I think PSD-driven development is inherently broken, and this post explains some of the reasons why. It's not really unique to mobile, I've experienced similar on web apps that attempt to be "drop a PSD, now implement this", although maybe the problems are worse in mobile.
I don't really know what the better alternative is, that will meet the social/business/workflow needs that are the reason PSD-driven development happens.
Except that it will involve some attempt to find a way to be more 'agile', as compared to the implied waterfall model in "we give you a PSD and you implement it." Ideally, I don't think they'd be giving you "it should look just like this" PSD's at all. They should be giving you wireframes and appropriate assets as assets. But this will end up being 'more expensive' probably, with more hours spent on back-and-forth and iterations, compared to the waterfall ideal of "here, just do this."
Good software is very 'expensive' (in terms of professional developer hours). It's why we live in a world of really crappy software.
As someone who heads up a user experience team at a decent sized organization, I concur that PSD-driven development and design is dead. If a design isn't in code for people to use and feel, it's not done. It's just a start.
A design can start in Photoshop (or Sketch, more likely), but the iterative process of doing high-fidelity prototypes and getting feedback is how good design is done. We are also talking about interaction design here. It's not how it looks, but how it works and feels. That cannot be accurately modeled with a PSD file.
Our design process starts with hand-drawn sketches or paper prototyping and goes up from there in fidelity. You cannot work in an Agile environment with PSD-drive development.
My team has designers, developers, usability experts and people with a combo of these skills. No one is allowed to work in a silo.
We've been moving to high-fidelity prototypes from PSD-design, it's good.

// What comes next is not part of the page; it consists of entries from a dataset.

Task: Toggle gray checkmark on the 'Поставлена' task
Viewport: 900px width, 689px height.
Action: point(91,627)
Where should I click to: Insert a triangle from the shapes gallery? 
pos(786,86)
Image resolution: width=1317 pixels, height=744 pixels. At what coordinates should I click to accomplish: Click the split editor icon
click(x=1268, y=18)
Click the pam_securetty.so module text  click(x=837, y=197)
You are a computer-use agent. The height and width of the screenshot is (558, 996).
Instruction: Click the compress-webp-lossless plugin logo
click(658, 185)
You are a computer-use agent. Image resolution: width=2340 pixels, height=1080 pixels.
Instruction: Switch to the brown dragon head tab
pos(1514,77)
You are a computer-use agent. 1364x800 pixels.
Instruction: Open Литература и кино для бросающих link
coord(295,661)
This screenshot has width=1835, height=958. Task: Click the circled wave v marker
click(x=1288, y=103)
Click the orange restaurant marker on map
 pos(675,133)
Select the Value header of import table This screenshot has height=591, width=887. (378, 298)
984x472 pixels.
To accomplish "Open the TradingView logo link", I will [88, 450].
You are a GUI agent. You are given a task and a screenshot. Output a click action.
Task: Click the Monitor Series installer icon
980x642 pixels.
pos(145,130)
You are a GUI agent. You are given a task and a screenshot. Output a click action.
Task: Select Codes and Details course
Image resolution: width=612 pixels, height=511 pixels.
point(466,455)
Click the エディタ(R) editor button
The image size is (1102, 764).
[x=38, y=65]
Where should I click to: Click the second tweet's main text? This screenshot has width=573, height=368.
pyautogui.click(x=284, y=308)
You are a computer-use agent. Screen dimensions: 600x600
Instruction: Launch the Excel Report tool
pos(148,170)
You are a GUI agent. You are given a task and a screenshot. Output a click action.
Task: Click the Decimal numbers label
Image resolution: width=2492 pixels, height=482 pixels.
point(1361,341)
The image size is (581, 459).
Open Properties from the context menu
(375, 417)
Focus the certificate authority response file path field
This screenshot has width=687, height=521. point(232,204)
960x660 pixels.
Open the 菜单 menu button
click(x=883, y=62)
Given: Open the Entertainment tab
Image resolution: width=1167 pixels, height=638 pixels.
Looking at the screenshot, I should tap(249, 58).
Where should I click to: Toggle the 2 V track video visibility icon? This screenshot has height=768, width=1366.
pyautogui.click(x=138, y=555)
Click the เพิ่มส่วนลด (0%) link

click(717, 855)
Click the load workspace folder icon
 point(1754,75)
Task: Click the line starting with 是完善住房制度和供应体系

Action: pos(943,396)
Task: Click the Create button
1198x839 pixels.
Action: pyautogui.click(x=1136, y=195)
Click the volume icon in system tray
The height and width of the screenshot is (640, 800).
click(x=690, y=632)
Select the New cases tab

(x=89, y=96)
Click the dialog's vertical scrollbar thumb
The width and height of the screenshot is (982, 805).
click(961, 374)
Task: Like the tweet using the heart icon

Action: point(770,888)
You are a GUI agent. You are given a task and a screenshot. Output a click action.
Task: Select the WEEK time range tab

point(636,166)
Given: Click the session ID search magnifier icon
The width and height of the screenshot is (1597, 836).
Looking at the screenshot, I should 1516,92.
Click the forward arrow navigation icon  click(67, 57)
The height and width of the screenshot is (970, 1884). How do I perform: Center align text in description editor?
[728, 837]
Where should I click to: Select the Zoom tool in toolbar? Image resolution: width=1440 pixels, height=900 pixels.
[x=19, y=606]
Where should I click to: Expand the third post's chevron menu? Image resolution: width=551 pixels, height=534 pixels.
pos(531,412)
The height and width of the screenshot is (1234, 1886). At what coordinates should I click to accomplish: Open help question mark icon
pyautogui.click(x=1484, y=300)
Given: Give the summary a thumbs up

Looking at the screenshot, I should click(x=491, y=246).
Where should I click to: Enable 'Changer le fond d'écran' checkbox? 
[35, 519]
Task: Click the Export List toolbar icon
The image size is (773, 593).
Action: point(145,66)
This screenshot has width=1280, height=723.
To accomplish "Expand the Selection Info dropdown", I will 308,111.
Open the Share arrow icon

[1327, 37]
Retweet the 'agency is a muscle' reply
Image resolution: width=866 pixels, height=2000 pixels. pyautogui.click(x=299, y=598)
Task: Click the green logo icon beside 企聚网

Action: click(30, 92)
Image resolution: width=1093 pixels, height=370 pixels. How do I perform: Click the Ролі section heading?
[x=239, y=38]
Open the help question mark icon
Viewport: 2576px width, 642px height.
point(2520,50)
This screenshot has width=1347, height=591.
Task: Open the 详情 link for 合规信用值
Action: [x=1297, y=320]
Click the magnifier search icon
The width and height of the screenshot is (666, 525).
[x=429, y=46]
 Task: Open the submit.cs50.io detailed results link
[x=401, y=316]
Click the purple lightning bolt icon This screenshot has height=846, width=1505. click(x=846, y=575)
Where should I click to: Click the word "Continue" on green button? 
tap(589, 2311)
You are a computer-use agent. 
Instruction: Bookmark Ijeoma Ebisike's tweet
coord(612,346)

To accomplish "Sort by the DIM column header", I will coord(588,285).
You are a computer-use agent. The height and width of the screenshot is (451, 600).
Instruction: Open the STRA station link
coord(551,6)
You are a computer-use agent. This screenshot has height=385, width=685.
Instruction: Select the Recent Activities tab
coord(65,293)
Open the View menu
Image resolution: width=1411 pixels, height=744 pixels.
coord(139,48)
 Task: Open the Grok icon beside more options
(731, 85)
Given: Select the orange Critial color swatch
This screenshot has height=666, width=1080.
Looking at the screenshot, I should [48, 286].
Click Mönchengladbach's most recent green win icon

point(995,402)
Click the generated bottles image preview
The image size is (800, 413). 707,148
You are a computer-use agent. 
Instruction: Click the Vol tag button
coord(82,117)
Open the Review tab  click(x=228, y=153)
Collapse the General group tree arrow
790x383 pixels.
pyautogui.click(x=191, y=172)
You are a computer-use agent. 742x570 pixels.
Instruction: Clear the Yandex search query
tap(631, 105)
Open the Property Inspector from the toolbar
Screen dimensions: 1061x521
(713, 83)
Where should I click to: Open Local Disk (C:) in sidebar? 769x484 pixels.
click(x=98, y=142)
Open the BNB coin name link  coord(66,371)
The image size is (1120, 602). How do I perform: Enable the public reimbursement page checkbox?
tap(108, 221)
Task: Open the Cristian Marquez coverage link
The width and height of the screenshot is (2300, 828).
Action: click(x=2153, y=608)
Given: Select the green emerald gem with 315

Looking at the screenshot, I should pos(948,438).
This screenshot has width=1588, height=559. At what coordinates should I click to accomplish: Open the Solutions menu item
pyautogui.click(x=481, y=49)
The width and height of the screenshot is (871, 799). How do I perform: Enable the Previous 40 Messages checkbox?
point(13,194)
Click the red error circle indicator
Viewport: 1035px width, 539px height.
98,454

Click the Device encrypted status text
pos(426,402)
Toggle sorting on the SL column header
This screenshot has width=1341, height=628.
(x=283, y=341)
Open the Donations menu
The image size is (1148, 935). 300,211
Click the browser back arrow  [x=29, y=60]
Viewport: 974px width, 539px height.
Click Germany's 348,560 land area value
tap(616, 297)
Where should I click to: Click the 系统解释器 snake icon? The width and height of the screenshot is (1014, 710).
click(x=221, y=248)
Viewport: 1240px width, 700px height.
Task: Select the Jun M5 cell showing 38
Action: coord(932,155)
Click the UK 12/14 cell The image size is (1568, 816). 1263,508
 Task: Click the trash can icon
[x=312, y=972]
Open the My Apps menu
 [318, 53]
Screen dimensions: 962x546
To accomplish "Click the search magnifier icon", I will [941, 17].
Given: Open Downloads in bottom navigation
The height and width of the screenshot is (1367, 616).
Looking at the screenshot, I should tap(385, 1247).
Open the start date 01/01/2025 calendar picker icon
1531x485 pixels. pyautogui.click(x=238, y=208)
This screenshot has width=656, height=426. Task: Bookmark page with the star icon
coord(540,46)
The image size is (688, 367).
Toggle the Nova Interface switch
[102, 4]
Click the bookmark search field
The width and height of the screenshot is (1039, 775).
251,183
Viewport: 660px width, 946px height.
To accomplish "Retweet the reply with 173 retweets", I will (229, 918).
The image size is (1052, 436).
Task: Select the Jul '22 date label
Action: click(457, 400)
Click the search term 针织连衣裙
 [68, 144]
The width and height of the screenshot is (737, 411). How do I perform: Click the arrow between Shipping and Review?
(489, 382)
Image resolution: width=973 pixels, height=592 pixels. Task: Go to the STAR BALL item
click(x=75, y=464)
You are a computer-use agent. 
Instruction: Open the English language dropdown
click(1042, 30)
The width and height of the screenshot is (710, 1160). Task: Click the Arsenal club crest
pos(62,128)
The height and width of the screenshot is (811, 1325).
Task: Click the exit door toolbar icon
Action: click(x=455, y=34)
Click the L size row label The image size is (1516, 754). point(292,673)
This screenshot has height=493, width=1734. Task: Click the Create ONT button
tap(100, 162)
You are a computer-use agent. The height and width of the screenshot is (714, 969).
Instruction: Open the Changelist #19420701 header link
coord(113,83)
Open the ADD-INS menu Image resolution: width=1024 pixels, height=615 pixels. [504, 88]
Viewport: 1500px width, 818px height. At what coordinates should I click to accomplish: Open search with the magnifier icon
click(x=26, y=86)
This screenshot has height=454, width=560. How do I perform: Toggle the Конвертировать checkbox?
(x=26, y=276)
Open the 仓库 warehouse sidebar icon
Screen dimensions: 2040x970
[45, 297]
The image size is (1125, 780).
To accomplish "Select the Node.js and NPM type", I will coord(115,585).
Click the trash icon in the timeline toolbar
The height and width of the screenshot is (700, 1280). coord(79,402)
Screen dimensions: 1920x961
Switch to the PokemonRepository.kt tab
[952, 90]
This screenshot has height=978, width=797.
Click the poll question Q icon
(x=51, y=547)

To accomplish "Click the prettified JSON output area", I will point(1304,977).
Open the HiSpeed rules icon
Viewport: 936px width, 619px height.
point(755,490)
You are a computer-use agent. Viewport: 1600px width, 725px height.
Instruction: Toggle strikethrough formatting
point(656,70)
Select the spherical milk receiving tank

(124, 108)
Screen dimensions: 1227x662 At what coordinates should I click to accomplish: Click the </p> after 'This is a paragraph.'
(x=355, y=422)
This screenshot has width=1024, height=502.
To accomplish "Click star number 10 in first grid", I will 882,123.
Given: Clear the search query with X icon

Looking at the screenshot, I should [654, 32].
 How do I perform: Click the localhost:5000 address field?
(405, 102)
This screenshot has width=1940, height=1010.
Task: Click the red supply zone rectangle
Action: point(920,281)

The days before we moved to PSD-driven development, it was "We need a page with a list of X's, so the user can Y each. It should look sort of like the list of Z's on ABC.com. Build a prototype for next week"... one week of back and forth and a bunch of hacks later..."Ok, the prototype looks good, let's put this in production by Friday."
Bringing in a full time designer and bringing in PSD-driven development was very welcome relief. We still had a week and a Friday, and didn't need to allocate time for prototyping.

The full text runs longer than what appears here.